У Ф. М., однако, было иное представление об интриге журнала вокруг его сочинения. «Им не в первый раз становиться в тупик и браковать хорошие вещи... Современники нарочно не поддержат меня, именно чтоб я и вперед брал не много». Нужно было во что бы то ни стало избежать новых унизительных отказов — притихнуть, никому не показывать своей досады, заглушить в себе горечь поражения.
Победного возвращения в литературу не получалось. Не получалось даже сколько-нибудь громко заявить о себе. Неудачу с Катковым и Некрасовым надлежало, по возможности, скрыть, чтобы не вызвать злорадства в других журналах, и поэтому отказать Некрасову следовало непременно, но «самым мягким, самым сладким и нежным образом». Подозревая одну только торгашескую интригу, Достоевский еще не знал приговора, вынесенного ему «современниками» и ставшего достоянием литературного Петербурга. Он просил брата быть крайне внимательным: «В сношениях с Некрасовым замечай все подробности и все его слова, и, ради Бога, прошу, опиши всё это подробнее. Для меня ведь это очень интересно».
Однако «все слова» Некрасова были безоговорочны и беспощадны: «Достоевский вышел весь. Ему не написать ничего больше»60.
Приговор пришелся на Тверь, куда Ф. М. обязан был явиться на жительство после сибирской ссылки. Глядя из Семипалатинска, с которым он прощался 1 июля 1859-го (и таки «порядочно почокался» с тамошними приятелями, а своему ротному командиру Гейбовичу подарил книги, посуду, часть мебели, военный мундир, саблю и эполеты), жизненные и литературные перспективы выглядели иначе: полное прощение, обретенные права, два пристроенных сочинения, бездна замыслов и набросков; у хозяйки дома Ляпухиной от жильца Достоевского осталось много разной писаной бумаги, которой потом она и кринки с молоком обертывала, и стены комнат под обоями оклеивала61.
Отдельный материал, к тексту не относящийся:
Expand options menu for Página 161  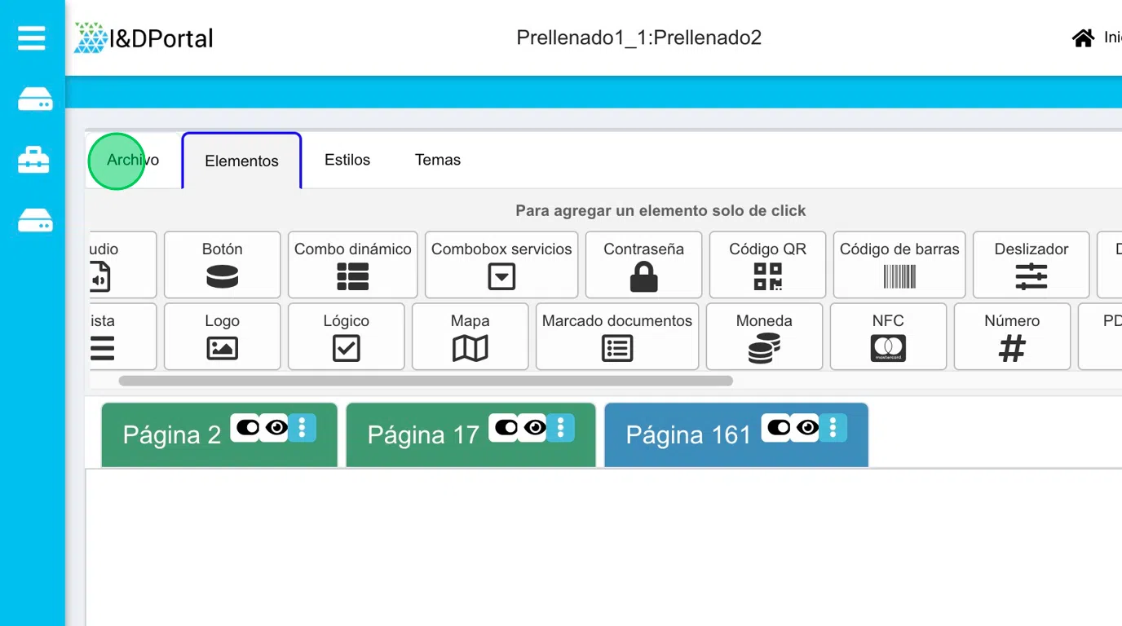pyautogui.click(x=833, y=427)
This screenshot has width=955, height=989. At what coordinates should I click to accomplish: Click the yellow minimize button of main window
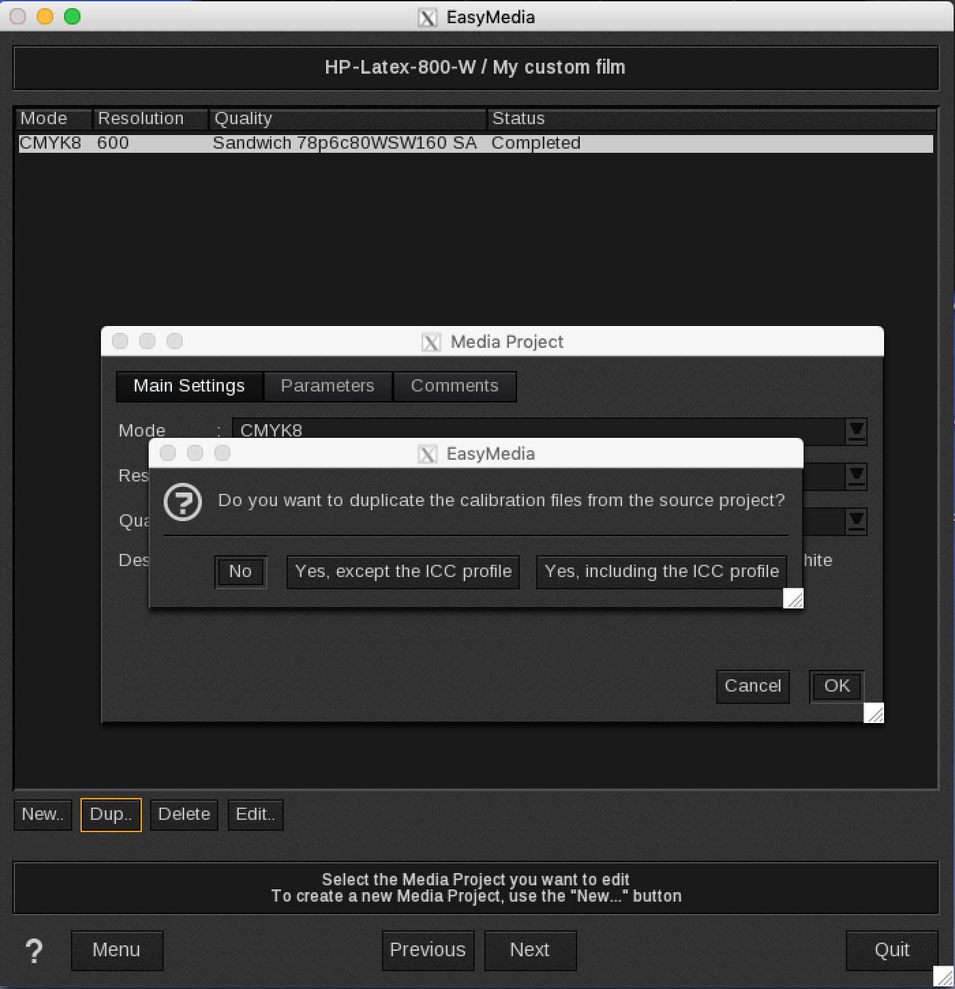coord(45,16)
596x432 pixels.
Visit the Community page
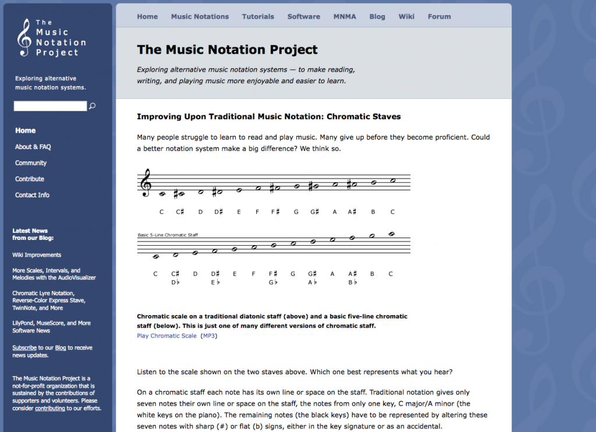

Летнее путешествие, впервые за десять лет с востока на запад, не могло не радовать: сборы и приготовления потеснили уныние и напряжение. В Омске пробыли несколько дней — Ф. М. встретился со старыми знакомыми, но только выехав из «каторжного» города, который и сейчас «ужасно не понравился и навел на грустные мысли», он настоящим образом простился с Сибирью. Паша Исаев был взят из корпуса, включился в путешествие(Еще в мае 1858-го Достоевский обратился с официальным письмом к директору Сибирского кадетского корпуса А. М. Павловскому: «Получив теперь отставку и вместе с нею разрешение ехать в Россию, я нахожу совершенно невозможным оставить в Сибири маленького Исаева. Кроме того, что тяжело и невыгодно воспитывать детей вдали от их семейств, мне не хотелось бы оставить его здесь как круглого сироту, брошенного его вотчимом. Наконец — он единственное дитя у матери, которая не может расстаться с ним навсегда: такая разлука была бы почти вечная». Просьба об увольнении П. Исаева из Сибирского кадетского корпуса мотивировалась необходимостью «дальнейшего его образования в России, вблизи его семейства».), и дальше ехали втроем. Погода стояла благодатная, тарантас ни разу не сломался, в лошадях задержки не было, дорожные неудобства и дороговизну на станциях вознаграждали чудесная природа и разнообразные впечатления: торговая Тюмень, богатырские пермские и вятские леса, Екатеринбург, где они набросились на местные изделия из горных пород и изрядно потратились на подарки.